Towards Principled Evaluations of Graph-Learning Datasets

Benchmark datasets have proved pivotal to the success of graph learning, and good benchmark datasets are crucial to guide the development of the field. Recent research has highlighted problems with graph-learning datasets and benchmarking practices – revealing, for example, that methods which ignore the graph structure can outperform graph-based approaches on popular benchmark datasets. Such findings raise two questions: (1) What makes a good graph-learning dataset, and (2) how can we evaluate dataset quality in graph learning? Our work addresses these questions. As the classic evaluation setup uses datasets to evaluate models, it does not apply to dataset evaluation. Hence, we start from first principles. Observing that graph-learning datasets uniquely combine two modes – the graph structure and the node features – , we introduce RINGS, a flexible and extensible mode-perturbation framework to assess the quality of graph-learning datasets based on dataset ablations – i.e., by quantifying differences between the original dataset and its perturbed representations. Within this framework, we propose two measures – performance separability and mode complementarity – as evaluation tools, each assessing, from a distinct angle, the capacity of a graph dataset to benchmark the power and efficacy of graph-learning methods. We demonstrate the utility of our framework for graph-learning dataset evaluation in an extensive set of experiments and derive actionable recommendations for improving the evaluation of graph-learning methods. Our work opens new research directions in data-centric graph learning, and it constitutes a first step toward the systematic evaluation of evaluations.

Analyzing Physician-Patient Referral Network Topology

APPARENT is an interactive dashboard for analyzing healthcare networks.
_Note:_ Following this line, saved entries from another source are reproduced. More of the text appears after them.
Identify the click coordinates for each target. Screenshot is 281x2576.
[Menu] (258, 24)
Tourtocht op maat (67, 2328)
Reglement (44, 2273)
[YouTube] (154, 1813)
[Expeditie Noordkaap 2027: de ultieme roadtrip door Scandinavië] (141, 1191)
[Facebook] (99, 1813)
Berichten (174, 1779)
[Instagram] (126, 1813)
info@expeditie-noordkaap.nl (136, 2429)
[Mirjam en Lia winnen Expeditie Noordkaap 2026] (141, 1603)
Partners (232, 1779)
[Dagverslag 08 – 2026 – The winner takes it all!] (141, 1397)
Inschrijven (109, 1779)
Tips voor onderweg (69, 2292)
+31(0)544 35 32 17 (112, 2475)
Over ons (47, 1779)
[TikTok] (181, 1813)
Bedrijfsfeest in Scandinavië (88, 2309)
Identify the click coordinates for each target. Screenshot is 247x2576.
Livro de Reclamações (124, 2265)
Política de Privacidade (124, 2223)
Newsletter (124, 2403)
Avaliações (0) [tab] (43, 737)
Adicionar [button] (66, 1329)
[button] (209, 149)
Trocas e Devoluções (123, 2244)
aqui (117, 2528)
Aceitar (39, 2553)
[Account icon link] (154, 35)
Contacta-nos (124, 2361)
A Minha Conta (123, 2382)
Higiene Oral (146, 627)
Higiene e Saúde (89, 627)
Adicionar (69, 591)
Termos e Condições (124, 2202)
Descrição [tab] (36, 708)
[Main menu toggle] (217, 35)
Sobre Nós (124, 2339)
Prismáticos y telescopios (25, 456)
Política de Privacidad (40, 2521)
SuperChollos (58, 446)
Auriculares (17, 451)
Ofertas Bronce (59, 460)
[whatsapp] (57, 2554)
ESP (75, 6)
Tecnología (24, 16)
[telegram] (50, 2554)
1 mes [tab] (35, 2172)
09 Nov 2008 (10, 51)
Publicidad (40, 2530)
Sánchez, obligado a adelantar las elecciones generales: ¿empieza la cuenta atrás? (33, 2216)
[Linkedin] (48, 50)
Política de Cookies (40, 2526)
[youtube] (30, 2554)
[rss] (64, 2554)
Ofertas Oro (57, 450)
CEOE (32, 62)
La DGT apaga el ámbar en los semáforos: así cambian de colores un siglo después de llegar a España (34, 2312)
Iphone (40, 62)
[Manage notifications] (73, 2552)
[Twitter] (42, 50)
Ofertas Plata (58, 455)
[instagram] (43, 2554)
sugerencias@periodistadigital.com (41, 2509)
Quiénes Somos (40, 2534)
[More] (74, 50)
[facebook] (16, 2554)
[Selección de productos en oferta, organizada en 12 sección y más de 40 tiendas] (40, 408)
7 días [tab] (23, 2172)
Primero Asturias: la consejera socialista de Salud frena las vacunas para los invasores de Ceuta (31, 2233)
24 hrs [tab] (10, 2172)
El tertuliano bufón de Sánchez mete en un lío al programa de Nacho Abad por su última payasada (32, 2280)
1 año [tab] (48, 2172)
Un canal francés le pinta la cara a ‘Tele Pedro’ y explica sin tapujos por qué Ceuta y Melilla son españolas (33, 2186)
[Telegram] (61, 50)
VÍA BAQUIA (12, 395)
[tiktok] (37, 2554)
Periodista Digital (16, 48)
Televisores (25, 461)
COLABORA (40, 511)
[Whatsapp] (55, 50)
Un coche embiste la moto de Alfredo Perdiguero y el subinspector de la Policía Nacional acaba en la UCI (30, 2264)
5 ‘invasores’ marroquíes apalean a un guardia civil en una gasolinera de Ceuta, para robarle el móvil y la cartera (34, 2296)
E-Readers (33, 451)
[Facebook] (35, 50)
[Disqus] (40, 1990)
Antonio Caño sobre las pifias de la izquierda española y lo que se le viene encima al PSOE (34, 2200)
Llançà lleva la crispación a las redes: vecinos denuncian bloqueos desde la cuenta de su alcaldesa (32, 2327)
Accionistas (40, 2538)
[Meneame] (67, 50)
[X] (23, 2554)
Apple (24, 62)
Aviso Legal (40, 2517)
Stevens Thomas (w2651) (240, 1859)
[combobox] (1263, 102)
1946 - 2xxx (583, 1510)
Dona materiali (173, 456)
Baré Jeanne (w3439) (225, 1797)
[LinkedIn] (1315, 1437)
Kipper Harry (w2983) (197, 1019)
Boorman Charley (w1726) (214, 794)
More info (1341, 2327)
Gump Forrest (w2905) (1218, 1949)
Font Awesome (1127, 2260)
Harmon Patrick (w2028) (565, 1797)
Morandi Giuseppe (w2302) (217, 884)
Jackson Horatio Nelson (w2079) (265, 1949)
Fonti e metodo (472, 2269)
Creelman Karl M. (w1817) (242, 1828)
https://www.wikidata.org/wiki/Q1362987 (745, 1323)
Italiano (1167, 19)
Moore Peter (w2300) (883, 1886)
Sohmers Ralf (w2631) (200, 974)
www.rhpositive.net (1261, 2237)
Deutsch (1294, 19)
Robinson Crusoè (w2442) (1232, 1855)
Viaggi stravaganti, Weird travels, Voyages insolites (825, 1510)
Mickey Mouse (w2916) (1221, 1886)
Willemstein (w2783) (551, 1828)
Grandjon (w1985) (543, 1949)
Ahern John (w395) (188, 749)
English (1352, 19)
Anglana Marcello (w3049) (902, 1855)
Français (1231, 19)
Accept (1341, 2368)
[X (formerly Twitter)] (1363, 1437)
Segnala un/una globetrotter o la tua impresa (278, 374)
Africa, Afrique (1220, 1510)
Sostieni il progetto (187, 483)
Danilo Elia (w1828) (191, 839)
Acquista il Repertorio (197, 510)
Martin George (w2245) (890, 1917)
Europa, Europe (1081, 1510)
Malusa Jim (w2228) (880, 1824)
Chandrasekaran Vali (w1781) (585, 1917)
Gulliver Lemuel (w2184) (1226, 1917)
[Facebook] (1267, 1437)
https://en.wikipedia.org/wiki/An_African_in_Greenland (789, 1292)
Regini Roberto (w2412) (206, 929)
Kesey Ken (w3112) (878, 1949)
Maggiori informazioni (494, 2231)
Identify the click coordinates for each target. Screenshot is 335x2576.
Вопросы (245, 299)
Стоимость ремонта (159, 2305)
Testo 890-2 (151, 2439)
By providing access to precomputed descriptions of patient referral networks, we aim to help users better understand, analyze, and improve care delivery in the United States. Our mission is to put advanced analytical methods from graph theory, network science, and machine learning at the fingertips of healthcare professionals. Use APPARENT to explore local or global trends in referral networks with our built-in dashboards, or design your own SQL queries to directly access the underlying database. For more advanced users, we also maintain the APPARENT Python library for custom construction and analysis of referral networks.

Synthesizing Curvature Operations & Topological Tools

SCOTT is a Python package for computing curvature filtrations for graphs and graph distributions. Our method introduces a novel way to compare graph distributions by combining discrete curvature on graphs with persistent homology, providing descriptors of graph sets that are: robust, stable, expressive, and compatible with statistical testing.